Source data below:

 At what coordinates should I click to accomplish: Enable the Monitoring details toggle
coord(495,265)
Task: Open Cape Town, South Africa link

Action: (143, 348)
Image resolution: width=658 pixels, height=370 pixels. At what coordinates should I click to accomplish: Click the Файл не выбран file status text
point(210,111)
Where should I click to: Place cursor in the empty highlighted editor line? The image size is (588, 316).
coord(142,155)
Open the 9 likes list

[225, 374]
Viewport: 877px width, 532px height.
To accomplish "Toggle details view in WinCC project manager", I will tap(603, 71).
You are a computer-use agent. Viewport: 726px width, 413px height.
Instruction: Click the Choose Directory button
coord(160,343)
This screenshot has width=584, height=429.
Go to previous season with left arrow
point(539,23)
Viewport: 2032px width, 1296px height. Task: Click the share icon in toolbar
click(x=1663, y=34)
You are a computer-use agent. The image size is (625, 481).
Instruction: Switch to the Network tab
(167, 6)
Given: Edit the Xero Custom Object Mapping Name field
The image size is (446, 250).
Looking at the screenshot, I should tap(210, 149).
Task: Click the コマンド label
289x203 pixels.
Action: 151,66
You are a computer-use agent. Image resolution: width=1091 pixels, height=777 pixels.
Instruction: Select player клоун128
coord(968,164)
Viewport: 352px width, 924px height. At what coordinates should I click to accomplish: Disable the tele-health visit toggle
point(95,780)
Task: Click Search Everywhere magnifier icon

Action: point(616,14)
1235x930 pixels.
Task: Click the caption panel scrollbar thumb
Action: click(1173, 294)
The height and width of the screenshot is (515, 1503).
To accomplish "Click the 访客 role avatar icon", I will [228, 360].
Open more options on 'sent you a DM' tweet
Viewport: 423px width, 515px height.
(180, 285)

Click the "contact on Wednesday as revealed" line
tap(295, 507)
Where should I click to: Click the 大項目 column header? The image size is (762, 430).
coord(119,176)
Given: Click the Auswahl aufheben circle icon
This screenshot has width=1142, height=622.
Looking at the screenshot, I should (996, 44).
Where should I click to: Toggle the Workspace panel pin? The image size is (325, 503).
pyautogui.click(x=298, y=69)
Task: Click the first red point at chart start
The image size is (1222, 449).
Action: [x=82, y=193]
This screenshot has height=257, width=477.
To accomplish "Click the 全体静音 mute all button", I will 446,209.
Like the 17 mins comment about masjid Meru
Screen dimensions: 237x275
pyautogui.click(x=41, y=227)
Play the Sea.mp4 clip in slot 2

End of Source data.

» **What you will do**
Up to and including the line with "The height and", repeat the entries exactly, beginning at their first line.

» **Task output**
 At what coordinates should I click to accomplish: Enable the Monitoring details toggle
coord(495,265)
Task: Open Cape Town, South Africa link

Action: (143, 348)
Image resolution: width=658 pixels, height=370 pixels. At what coordinates should I click to accomplish: Click the Файл не выбран file status text
point(210,111)
Where should I click to: Place cursor in the empty highlighted editor line? The image size is (588, 316).
coord(142,155)
Open the 9 likes list

[225, 374]
Viewport: 877px width, 532px height.
To accomplish "Toggle details view in WinCC project manager", I will tap(603, 71).
You are a computer-use agent. Viewport: 726px width, 413px height.
Instruction: Click the Choose Directory button
coord(160,343)
This screenshot has width=584, height=429.
Go to previous season with left arrow
point(539,23)
Viewport: 2032px width, 1296px height. Task: Click the share icon in toolbar
click(x=1663, y=34)
You are a computer-use agent. The image size is (625, 481).
Instruction: Switch to the Network tab
(167, 6)
Given: Edit the Xero Custom Object Mapping Name field
The image size is (446, 250).
Looking at the screenshot, I should tap(210, 149).
Task: Click the コマンド label
289x203 pixels.
Action: 151,66
You are a computer-use agent. Image resolution: width=1091 pixels, height=777 pixels.
Instruction: Select player клоун128
coord(968,164)
Viewport: 352px width, 924px height. At what coordinates should I click to accomplish: Disable the tele-health visit toggle
point(95,780)
Task: Click Search Everywhere magnifier icon

Action: point(616,14)
1235x930 pixels.
Task: Click the caption panel scrollbar thumb
Action: click(1173, 294)
The height and width of the screenshot is (515, 1503).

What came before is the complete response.